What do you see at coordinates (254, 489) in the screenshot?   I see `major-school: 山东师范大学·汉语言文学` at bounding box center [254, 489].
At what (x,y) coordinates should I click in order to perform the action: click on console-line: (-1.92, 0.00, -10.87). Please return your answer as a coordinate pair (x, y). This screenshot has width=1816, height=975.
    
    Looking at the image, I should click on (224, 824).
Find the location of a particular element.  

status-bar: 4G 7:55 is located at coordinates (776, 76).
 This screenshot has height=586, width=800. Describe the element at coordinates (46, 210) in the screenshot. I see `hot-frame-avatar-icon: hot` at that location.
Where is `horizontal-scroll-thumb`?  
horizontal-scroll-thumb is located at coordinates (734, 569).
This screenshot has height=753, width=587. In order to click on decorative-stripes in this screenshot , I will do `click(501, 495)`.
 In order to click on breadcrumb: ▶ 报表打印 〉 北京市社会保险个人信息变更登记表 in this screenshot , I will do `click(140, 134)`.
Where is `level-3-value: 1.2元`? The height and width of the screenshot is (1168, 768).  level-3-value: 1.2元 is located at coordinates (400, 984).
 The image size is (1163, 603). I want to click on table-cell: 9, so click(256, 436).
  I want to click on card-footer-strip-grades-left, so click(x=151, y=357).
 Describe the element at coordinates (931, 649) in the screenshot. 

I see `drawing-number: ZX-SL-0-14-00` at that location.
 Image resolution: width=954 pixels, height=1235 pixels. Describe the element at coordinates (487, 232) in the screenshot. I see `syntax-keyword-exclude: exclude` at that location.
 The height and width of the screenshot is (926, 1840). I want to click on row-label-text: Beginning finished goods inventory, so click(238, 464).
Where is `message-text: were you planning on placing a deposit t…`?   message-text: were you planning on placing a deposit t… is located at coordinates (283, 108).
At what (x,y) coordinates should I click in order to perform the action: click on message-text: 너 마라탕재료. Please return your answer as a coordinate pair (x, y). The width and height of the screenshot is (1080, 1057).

____

** Instructions for the task **
Give the material again from its first line through the line containing "Looking at the", changing "coordinate pair" to "number pair" and leaving everything else the same.

** Solved exercise **
What do you see at coordinates (254, 489) in the screenshot?   I see `major-school: 山东师范大学·汉语言文学` at bounding box center [254, 489].
At what (x,y) coordinates should I click in order to perform the action: click on console-line: (-1.92, 0.00, -10.87). Please return your answer as a number pair (x, y). This screenshot has width=1816, height=975.
    
    Looking at the image, I should click on (224, 824).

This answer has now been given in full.